Dataset records:
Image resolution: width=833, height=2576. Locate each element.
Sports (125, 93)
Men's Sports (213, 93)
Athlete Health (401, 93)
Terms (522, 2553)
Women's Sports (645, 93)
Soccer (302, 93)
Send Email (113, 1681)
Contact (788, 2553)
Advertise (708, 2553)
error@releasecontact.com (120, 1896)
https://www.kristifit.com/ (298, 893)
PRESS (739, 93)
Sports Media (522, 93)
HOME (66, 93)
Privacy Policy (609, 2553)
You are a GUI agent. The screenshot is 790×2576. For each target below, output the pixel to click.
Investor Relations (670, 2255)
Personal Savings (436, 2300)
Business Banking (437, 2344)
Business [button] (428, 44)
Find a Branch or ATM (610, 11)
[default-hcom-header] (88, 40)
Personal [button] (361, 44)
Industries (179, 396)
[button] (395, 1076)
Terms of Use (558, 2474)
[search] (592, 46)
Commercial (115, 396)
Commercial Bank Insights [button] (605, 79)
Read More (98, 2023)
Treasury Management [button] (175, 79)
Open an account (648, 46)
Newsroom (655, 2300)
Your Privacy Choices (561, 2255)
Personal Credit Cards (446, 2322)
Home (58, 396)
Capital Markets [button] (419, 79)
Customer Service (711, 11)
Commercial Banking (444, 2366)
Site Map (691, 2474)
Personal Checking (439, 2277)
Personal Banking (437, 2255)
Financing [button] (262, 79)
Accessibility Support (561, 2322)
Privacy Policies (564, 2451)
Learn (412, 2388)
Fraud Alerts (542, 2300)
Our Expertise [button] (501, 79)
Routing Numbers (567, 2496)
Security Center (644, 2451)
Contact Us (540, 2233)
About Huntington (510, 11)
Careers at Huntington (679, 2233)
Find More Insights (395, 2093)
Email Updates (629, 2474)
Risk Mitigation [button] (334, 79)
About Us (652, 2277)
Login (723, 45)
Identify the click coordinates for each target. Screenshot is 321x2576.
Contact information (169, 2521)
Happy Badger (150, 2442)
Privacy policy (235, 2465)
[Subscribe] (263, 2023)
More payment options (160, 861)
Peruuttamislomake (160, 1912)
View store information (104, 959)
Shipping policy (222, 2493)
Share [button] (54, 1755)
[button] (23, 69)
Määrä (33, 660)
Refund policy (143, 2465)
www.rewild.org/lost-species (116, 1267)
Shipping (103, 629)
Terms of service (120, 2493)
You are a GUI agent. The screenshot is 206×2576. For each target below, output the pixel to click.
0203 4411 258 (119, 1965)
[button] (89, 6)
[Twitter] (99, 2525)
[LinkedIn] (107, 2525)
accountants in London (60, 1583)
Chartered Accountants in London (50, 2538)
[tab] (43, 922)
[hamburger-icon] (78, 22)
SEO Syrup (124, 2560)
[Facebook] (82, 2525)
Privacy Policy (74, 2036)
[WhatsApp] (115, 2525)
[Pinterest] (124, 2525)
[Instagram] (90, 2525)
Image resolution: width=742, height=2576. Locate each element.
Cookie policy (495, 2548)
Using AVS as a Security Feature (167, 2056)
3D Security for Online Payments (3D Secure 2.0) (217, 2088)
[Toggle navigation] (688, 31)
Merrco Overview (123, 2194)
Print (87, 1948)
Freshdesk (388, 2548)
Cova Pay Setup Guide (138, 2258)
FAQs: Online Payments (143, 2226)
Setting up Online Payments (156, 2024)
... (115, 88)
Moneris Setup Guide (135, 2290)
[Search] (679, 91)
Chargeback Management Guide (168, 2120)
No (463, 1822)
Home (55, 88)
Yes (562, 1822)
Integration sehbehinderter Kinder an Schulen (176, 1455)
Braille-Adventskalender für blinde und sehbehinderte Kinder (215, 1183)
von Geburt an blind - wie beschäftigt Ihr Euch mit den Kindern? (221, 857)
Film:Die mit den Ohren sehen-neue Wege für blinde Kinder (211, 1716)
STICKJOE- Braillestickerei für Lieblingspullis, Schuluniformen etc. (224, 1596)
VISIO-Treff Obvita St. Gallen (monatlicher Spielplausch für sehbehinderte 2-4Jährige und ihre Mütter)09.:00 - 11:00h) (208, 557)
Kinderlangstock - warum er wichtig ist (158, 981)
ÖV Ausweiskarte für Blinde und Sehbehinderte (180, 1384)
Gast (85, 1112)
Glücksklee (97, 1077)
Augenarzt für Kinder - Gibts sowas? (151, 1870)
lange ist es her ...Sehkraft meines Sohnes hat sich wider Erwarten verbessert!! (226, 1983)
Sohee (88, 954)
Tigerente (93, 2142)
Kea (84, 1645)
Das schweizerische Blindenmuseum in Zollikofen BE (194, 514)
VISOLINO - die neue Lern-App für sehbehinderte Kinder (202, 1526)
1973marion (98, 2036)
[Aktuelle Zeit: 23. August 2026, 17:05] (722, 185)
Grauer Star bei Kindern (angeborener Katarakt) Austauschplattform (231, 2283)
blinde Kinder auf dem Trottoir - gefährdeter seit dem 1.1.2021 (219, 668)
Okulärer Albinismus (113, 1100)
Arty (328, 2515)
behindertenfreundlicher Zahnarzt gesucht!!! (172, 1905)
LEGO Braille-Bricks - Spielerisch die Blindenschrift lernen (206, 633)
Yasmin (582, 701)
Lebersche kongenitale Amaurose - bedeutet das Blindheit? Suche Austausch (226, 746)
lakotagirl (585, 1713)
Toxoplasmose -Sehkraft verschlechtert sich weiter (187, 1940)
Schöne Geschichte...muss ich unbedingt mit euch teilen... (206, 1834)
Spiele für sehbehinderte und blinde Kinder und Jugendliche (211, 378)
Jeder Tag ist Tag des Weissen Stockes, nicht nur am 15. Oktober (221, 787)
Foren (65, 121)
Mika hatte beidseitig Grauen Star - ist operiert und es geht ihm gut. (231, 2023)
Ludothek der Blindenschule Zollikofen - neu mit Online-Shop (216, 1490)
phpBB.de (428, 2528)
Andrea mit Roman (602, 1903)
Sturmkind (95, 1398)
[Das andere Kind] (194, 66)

What the exercise asks: Of the lines above, output exactly those from the line bearing "Spiele für sehbehinderte" through the line bearing "Mika hatte beidseitig", inclusive.

Solution to this problem:
Spiele für sehbehinderte und blinde Kinder und Jugendliche (211, 378)
Jeder Tag ist Tag des Weissen Stockes, nicht nur am 15. Oktober (221, 787)
Foren (65, 121)
Mika hatte beidseitig Grauen Star - ist operiert und es geht ihm gut. (231, 2023)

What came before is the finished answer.